If pictures appear among the lines below, leave them out while you return exactly the lines from the one with "The width and" through the one with "The height and".
____ DATA SHOWN
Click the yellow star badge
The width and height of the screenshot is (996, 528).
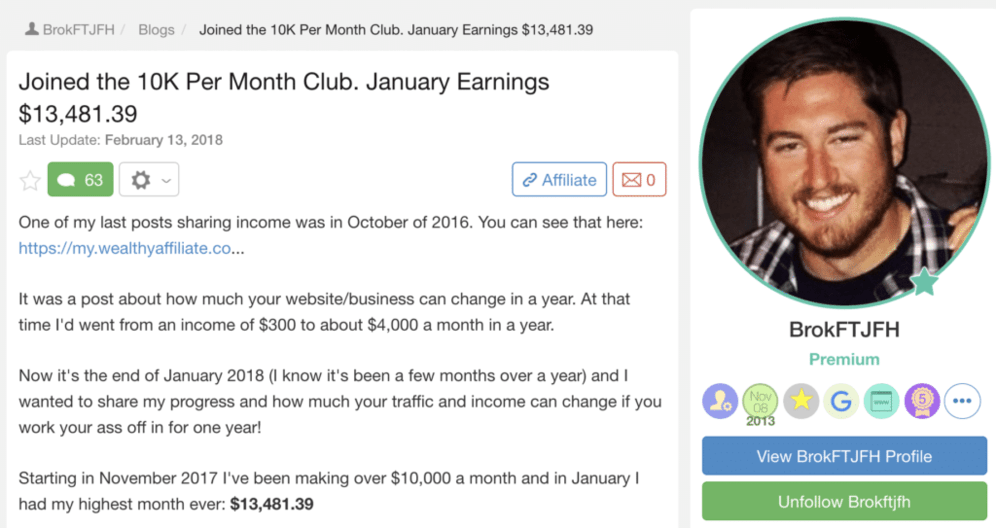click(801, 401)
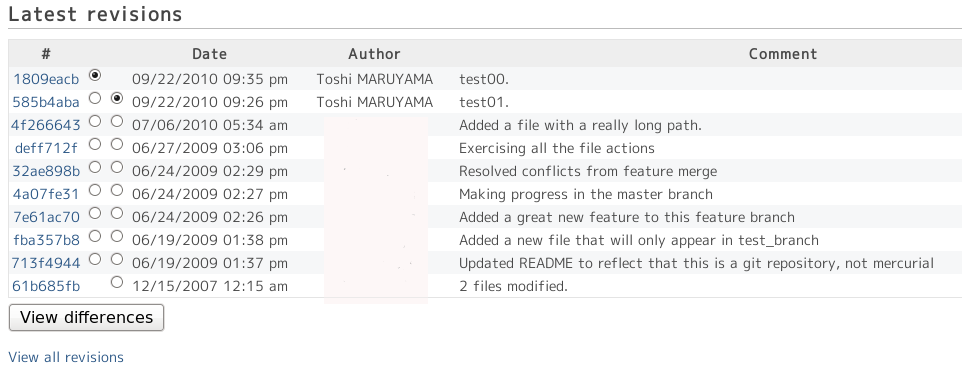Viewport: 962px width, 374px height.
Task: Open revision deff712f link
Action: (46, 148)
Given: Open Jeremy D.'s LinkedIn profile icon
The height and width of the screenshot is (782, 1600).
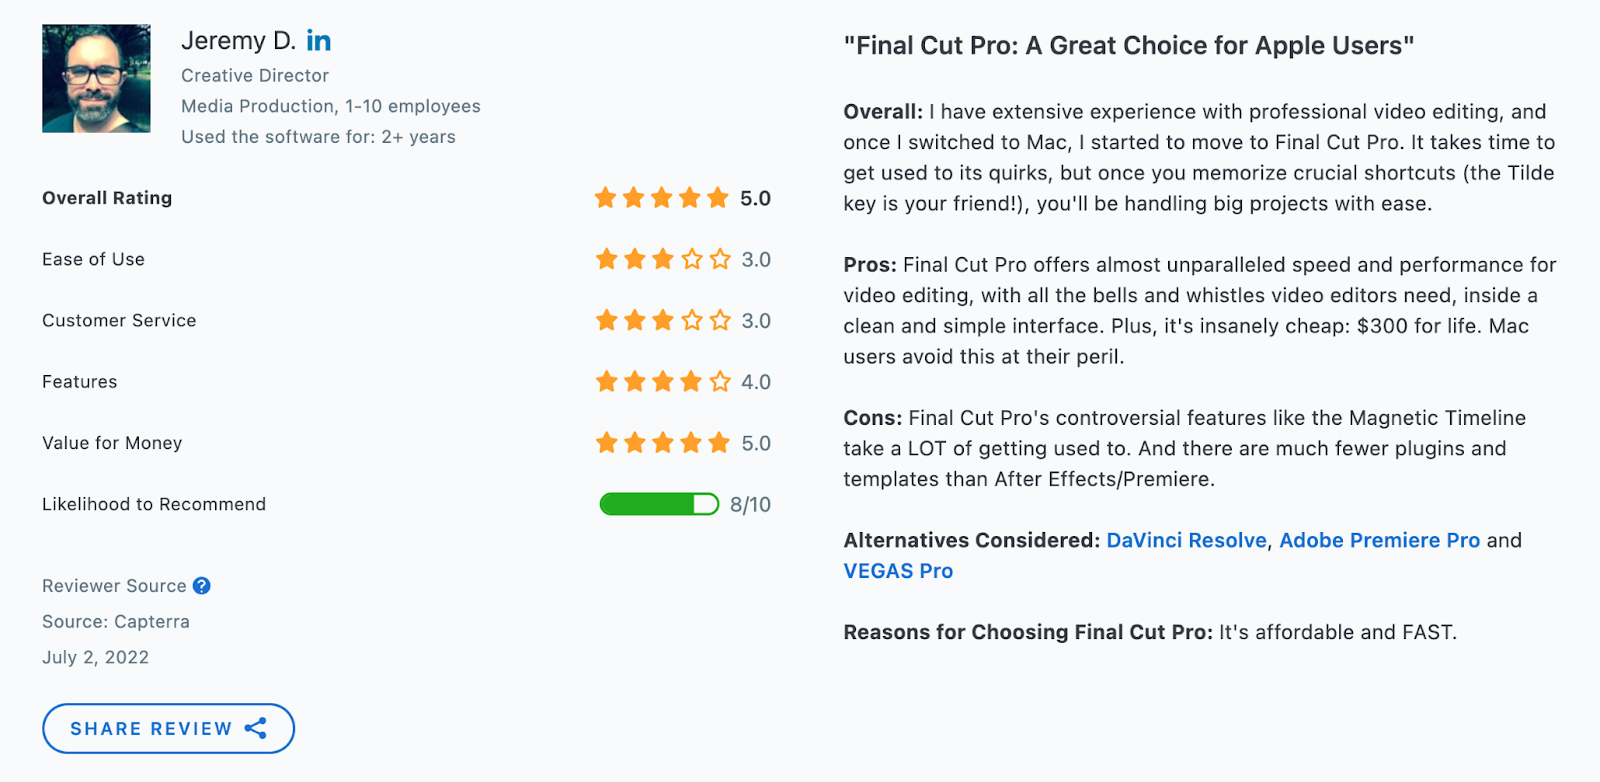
________
____ DATA SHOWN
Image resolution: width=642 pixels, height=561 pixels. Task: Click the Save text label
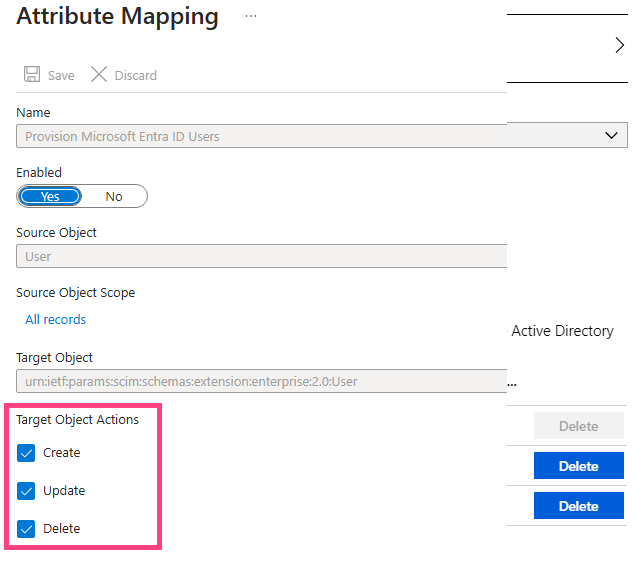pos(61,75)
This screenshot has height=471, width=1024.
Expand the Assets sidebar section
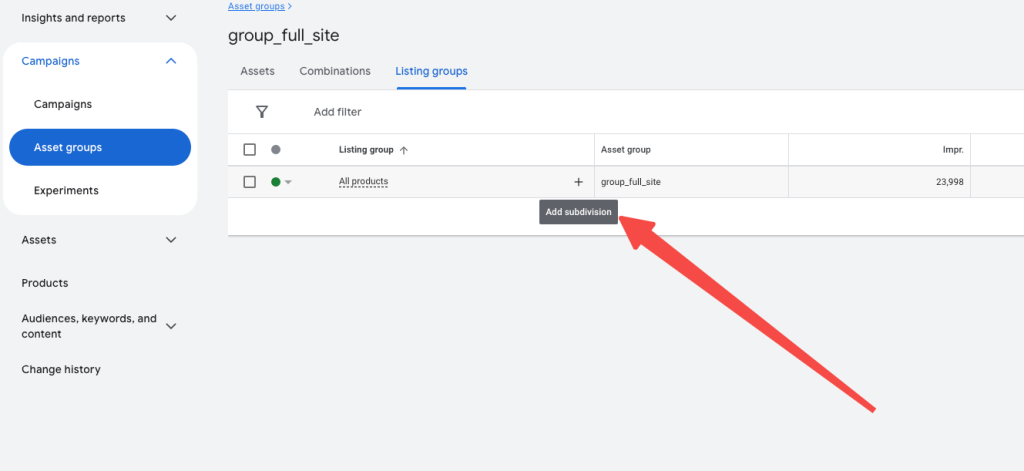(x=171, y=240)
________
____ DATA SHOWN
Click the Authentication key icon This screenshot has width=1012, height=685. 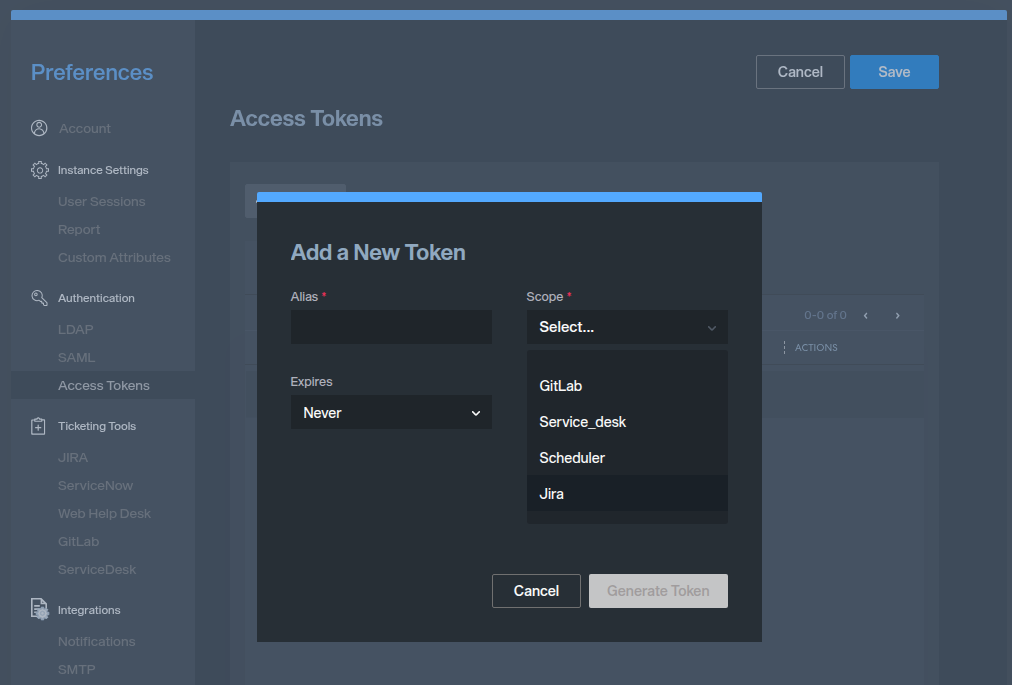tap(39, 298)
________
**RESULT:**
The width and height of the screenshot is (996, 528).
click(801, 401)
Viewport: 962px width, 374px height.
Task: Open revision deff712f link
Action: (46, 148)
Given: Open Jeremy D.'s LinkedIn profile icon
The height and width of the screenshot is (782, 1600).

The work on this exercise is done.